* Input data:
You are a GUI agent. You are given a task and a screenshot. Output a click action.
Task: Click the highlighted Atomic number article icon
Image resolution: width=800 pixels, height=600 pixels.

...

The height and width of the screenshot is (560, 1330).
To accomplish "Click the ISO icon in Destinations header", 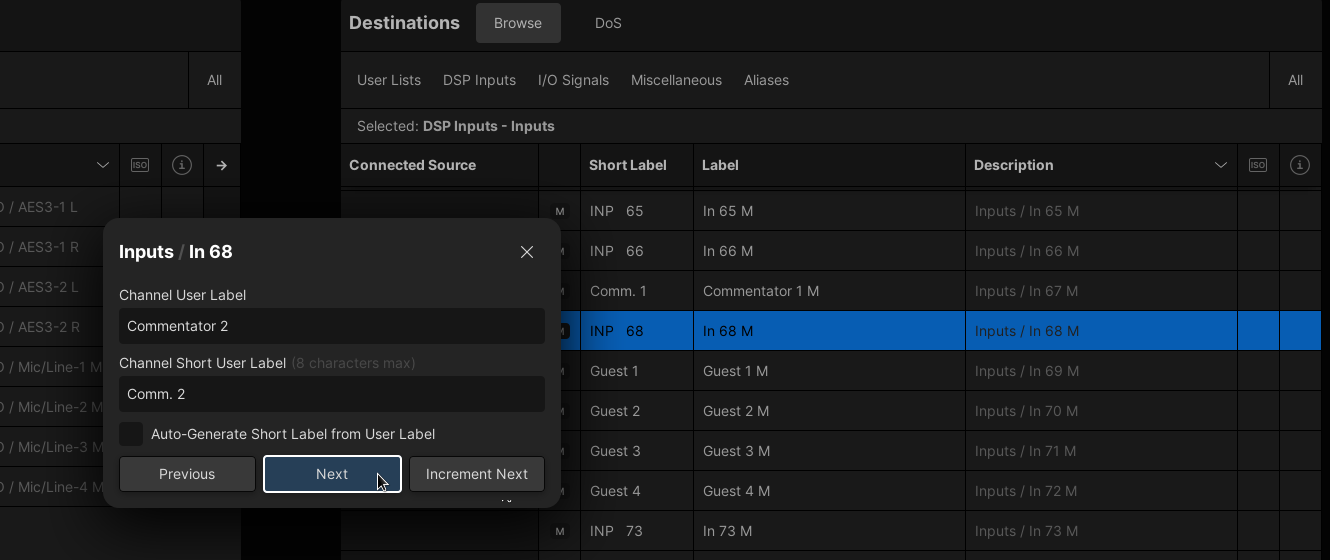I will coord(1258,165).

* * *

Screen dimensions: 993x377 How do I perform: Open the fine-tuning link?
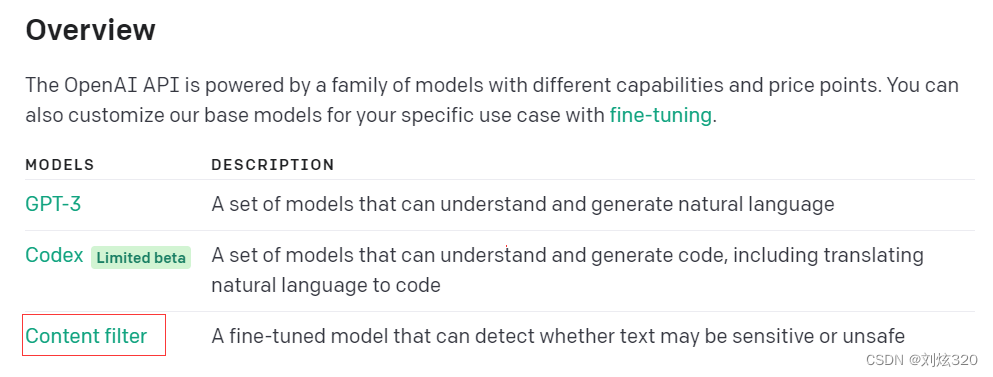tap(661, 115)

* What you should do: Track down every line in the entries that includes the string "width", and copy it.

* Answer to this problem:
Image resolution: width=800 pixels, height=600 pixels.
The height and width of the screenshot is (560, 1330).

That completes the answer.